Il sera bien temps, une fois cette crise passée, de s’insurger contre la longue liste des effets collateraux : le démantèlement des hopitaux, ce 49.3 scandaleux (et le mot est faible), de demander des comptes et de réfléchir en quoi cette école sur pause a pu permettre à notre gouvernement d’évaluer le fonctionnement d’une éducation nationale sans profs, par le télétravail, et la façon dont ils pourraient s’en servir pour argumenter encore des restrictions budgétaires et des suppressions d’emplois. Mais je m'égard sans doute.

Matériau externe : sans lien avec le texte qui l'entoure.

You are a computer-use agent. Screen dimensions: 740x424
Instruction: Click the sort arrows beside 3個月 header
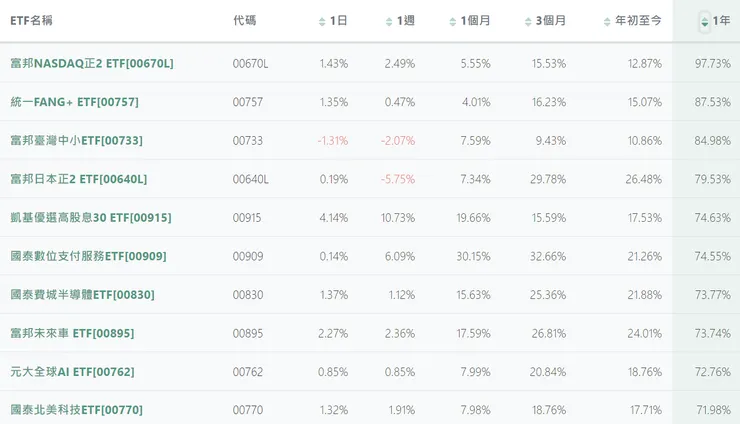[x=527, y=21]
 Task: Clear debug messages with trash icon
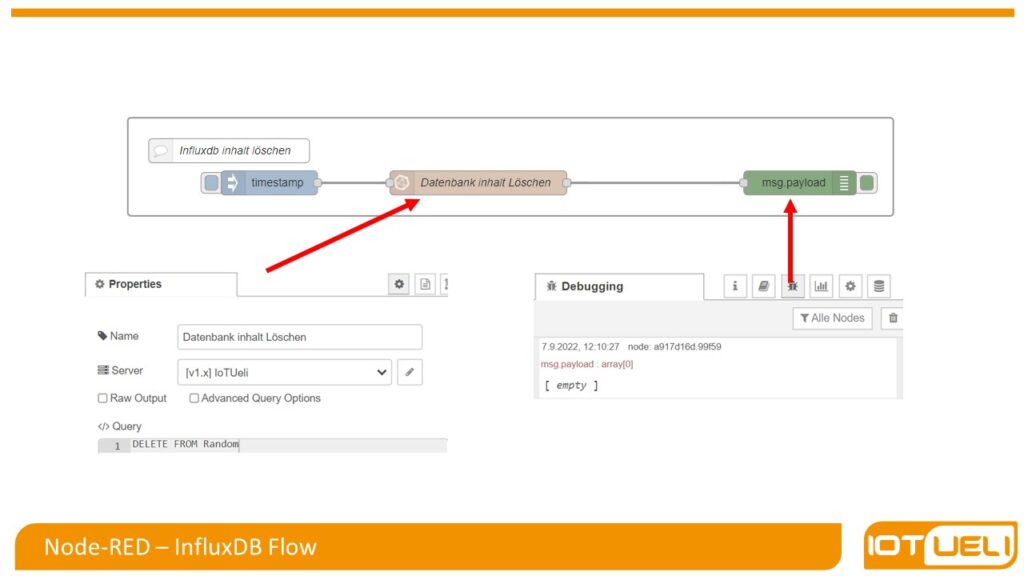893,318
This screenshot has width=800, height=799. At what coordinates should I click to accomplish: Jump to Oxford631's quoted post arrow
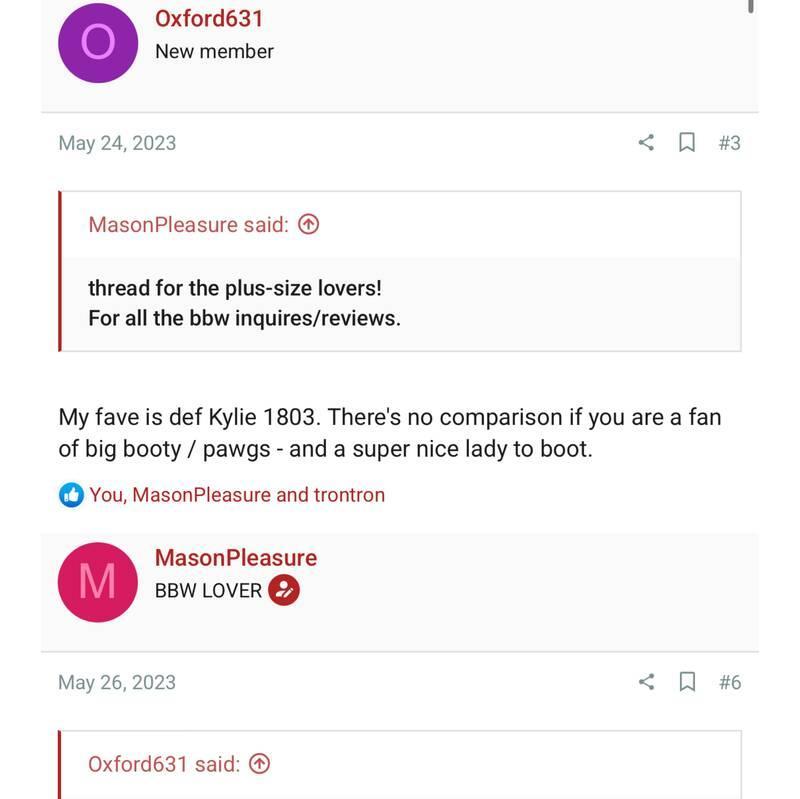coord(259,764)
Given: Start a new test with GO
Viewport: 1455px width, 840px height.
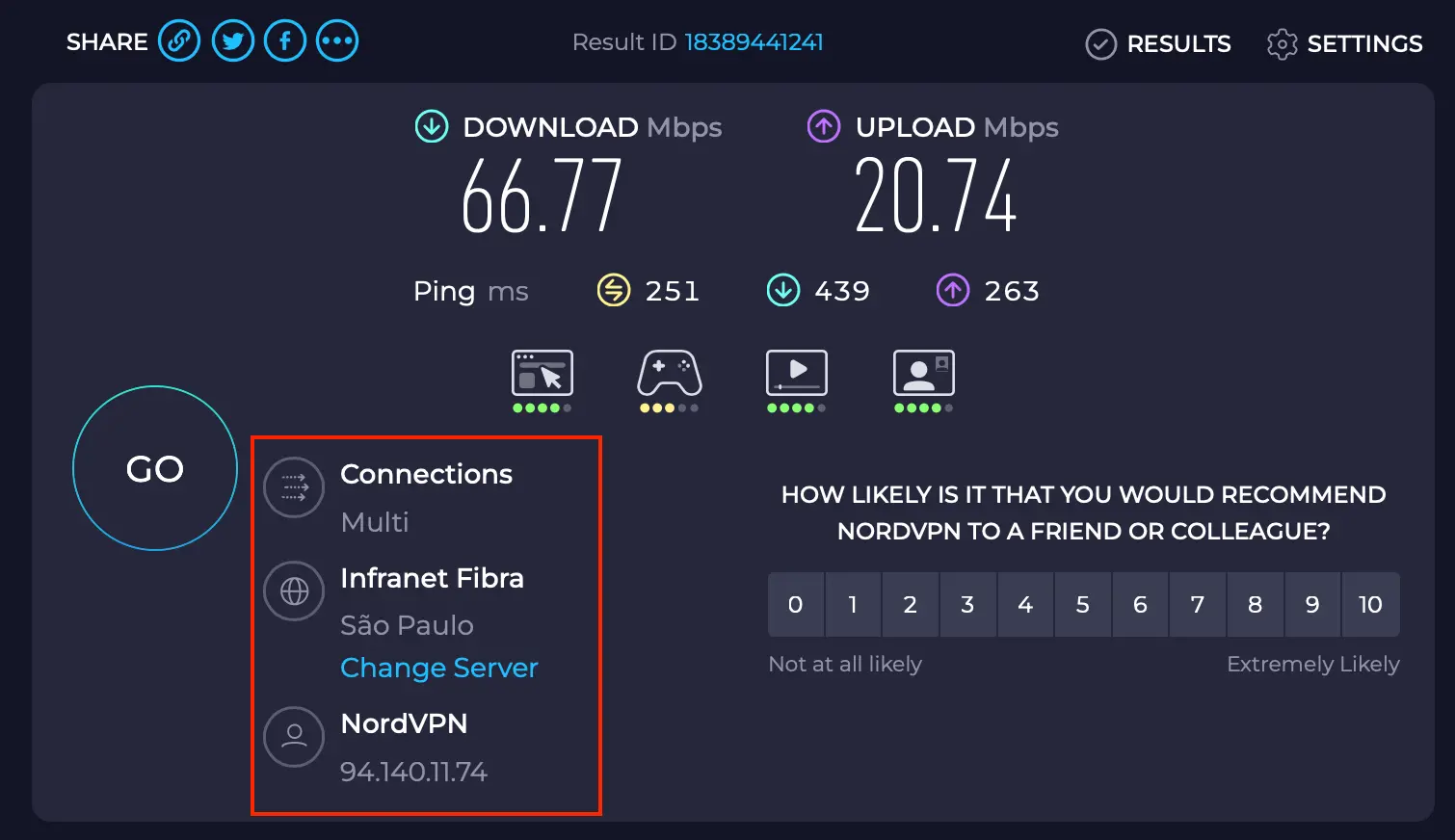Looking at the screenshot, I should (155, 468).
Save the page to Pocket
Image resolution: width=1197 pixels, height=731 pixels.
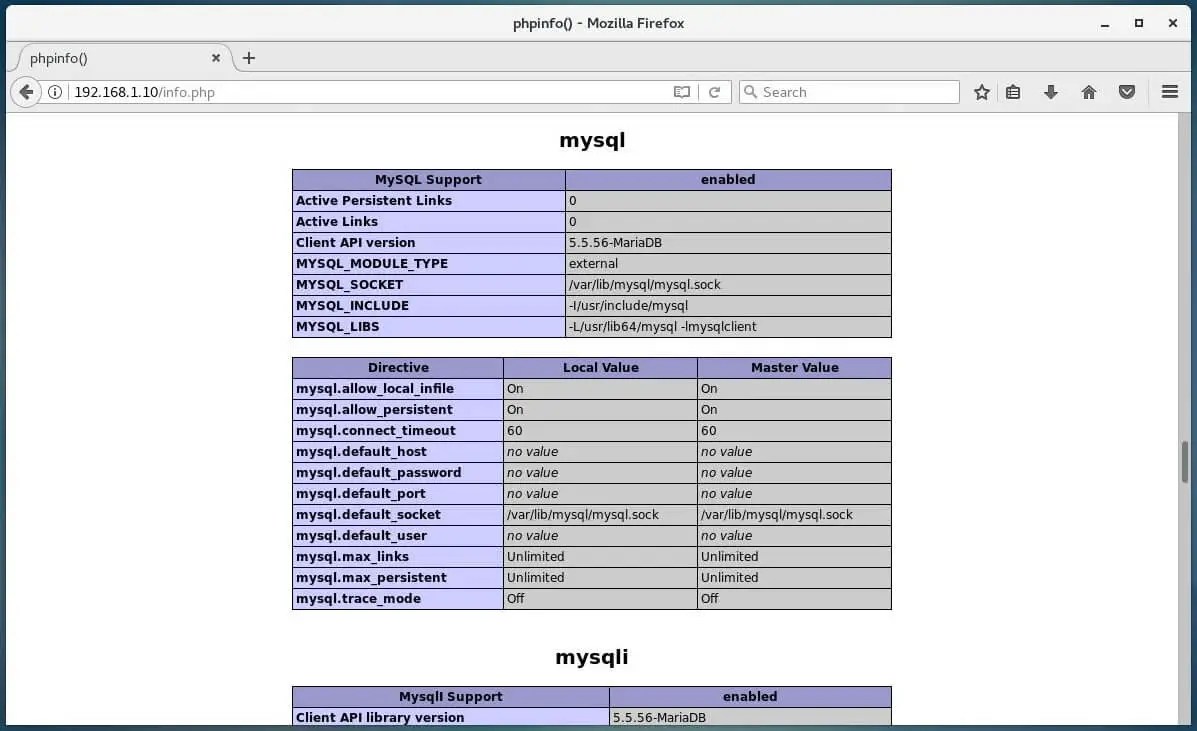point(1126,92)
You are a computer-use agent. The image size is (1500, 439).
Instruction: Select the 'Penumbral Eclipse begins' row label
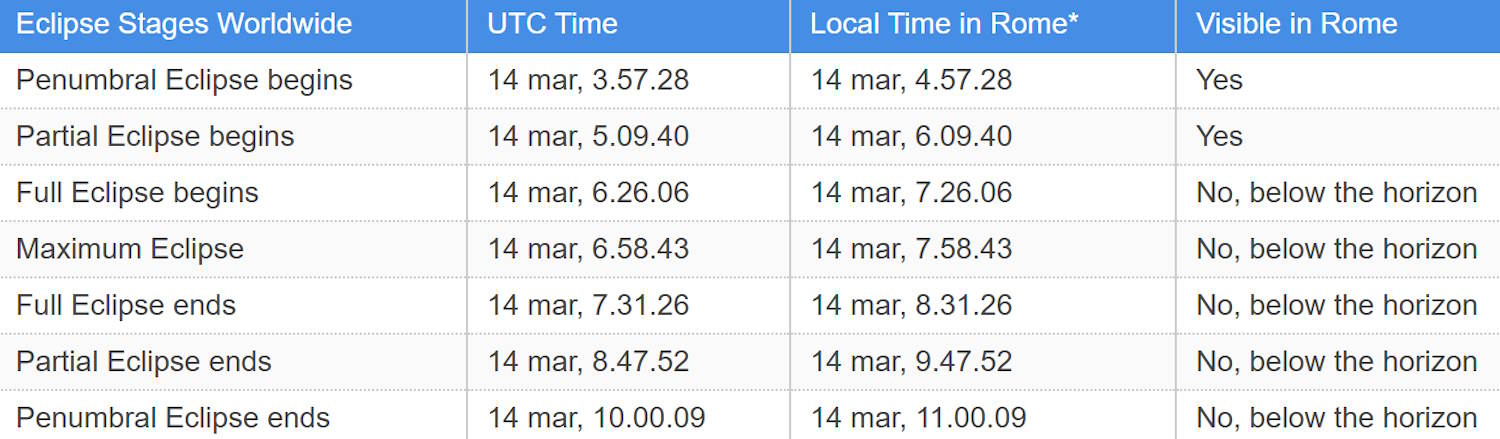pos(184,80)
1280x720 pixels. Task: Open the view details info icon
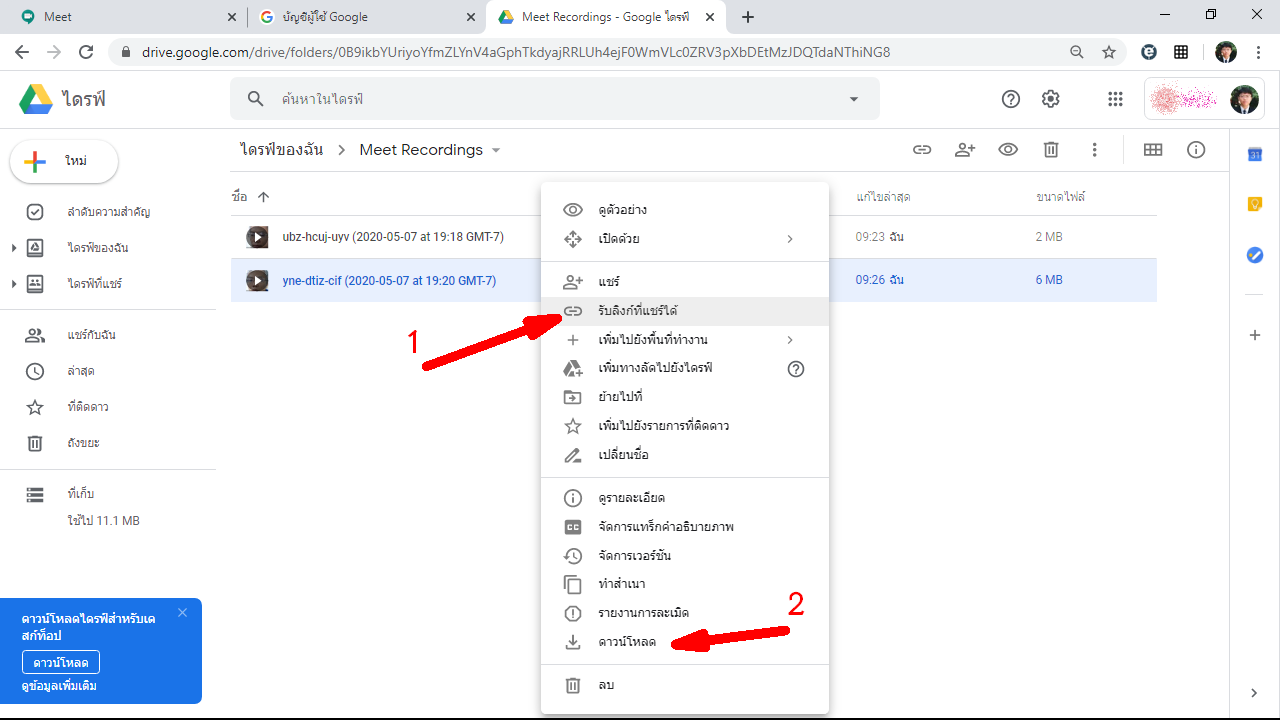[1196, 150]
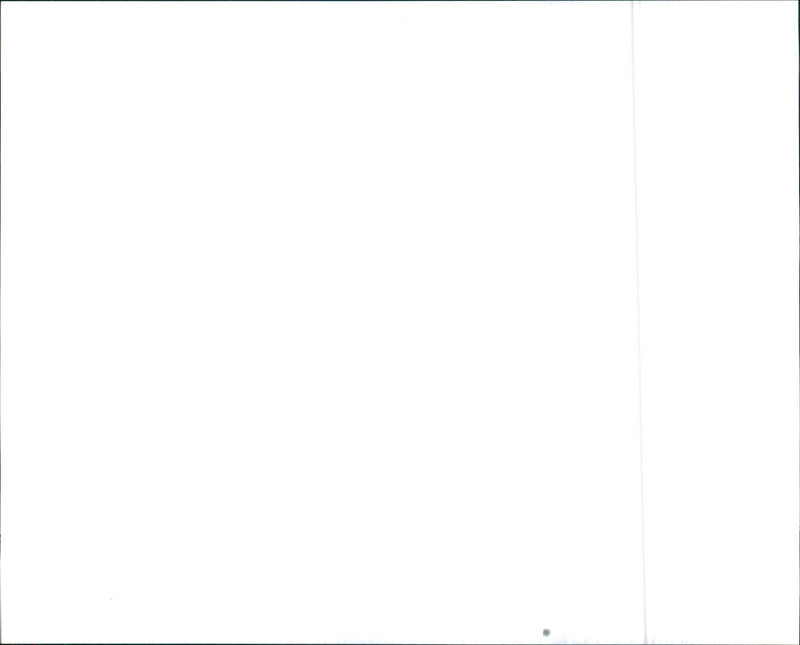Click the faint vertical line on the page
The image size is (800, 645).
(x=639, y=321)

Passées ces considérations toutes relatives et cet enfonçage de portes ouvertes, j’ai imaginé comment vous offrir un premier pas vers la légèreté. Depuis ma chaise de cuisine, le plaid sur les épaules.
Donc, petite suggestion grotesque et absurde : la série minimaliste d’Alain Bloch, narrée par Alain Chabat, et disponible sur Youtube, histoire de se marrer un peu, seul(e) ou en famille :
Les autres parties sont dispos au même endroit.
Prenez soin de vous, de vos enfants, de vos familles, de vos amis, de vos collègues, de vos voisins, de vos animaux. Profitez de ce temps de pause pour ceux qui y sont contraints !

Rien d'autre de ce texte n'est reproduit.